In other words, Republicans lost significant ground among everyone except Mr. Trump’s core base of rural, evangelical and “noncollege” supporters (and even among them, the Republican margin shrank a bit). This happened with unemployment lower than at any time since 1969 and with Republican turnout at its highest level in a century.

Mr. Trump’s hard-core base is large enough to dominate the Republican Party, at least for now, but it is not large enough to dominate the country. In the long run, a third or so of the country cannot effectively govern the other two-thirds with an unpopular agenda and a Twitter account. Mr. Trump will almost surely achieve less legislatively in the second half of his term than he did in the first, when Republicans controlled both branches of Congress — and even then their record was not impressive.

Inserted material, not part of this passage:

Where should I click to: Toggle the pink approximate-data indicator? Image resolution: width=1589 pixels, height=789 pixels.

In short, by consolidating behind Mr. Trump, the Republican Party is isolating and alienating itself from the broader public. Indeed, the Trump paradox is that his support deepens among his most persistent admirers even as it erodes everywhere else. As a result, Mr. Trump headed into his third-year State of the Union message with the second-lowest approval rating in history, despite a roaring economy. (Ronald Reagan, who bested Mr. Trump for this dubious honor in 1983, spoke at the nadir of a deep recession.)

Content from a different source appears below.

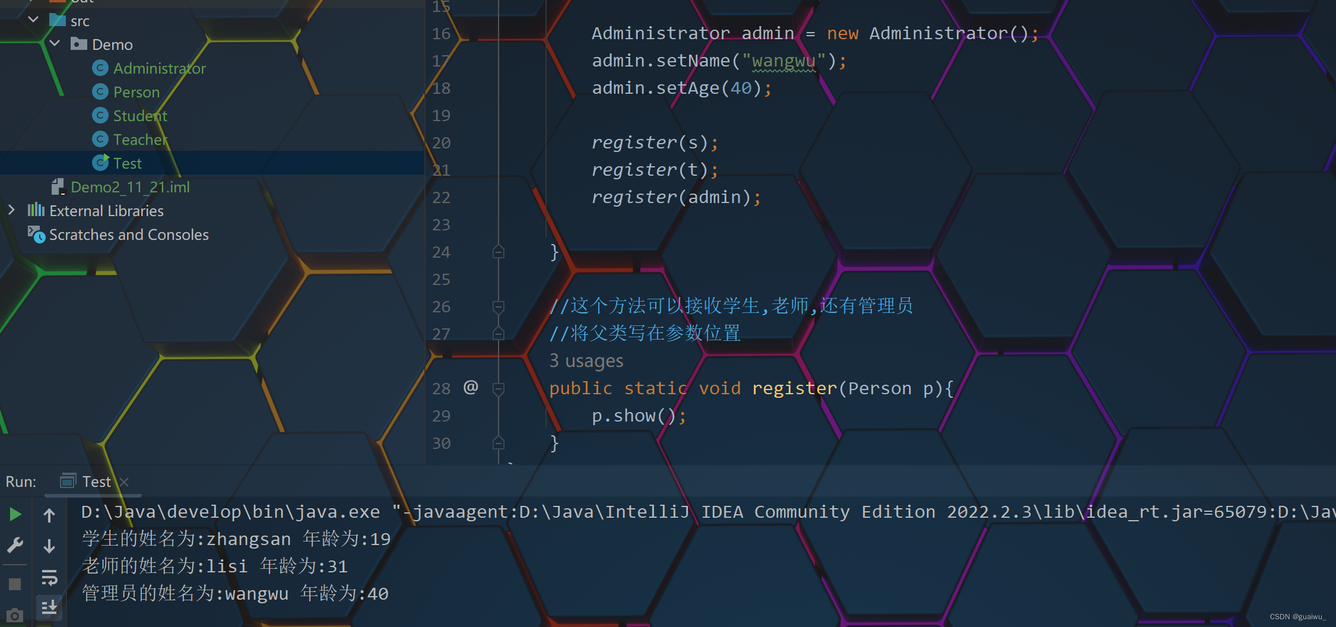Screen dimensions: 1336x627
Task: Select the Teacher class in the project tree
Action: 140,139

Meanwhile, chaos is consuming the Trump administration. The president, cowed by his base, engineered a very unpopular government shutdown for which most people held him (and his party) responsible. He finally agreed to a deal to reopen the government, but only on terms dictated to him by House Speaker Nancy Pelosi, to the dismay of some of his most prominent right-wing supporters. In December, his mercurial decision-making drove his widely respected defense secretary to quit in protest. Scandals and corruption besiege the president on every side. His administration is being investigated by a special counsel, by the Southern District of New York and soon by House Democrats armed with subpoena power. The president’s behavior is becoming more erratic and bizarre, and his own aides have confided that he is “ unhinged.”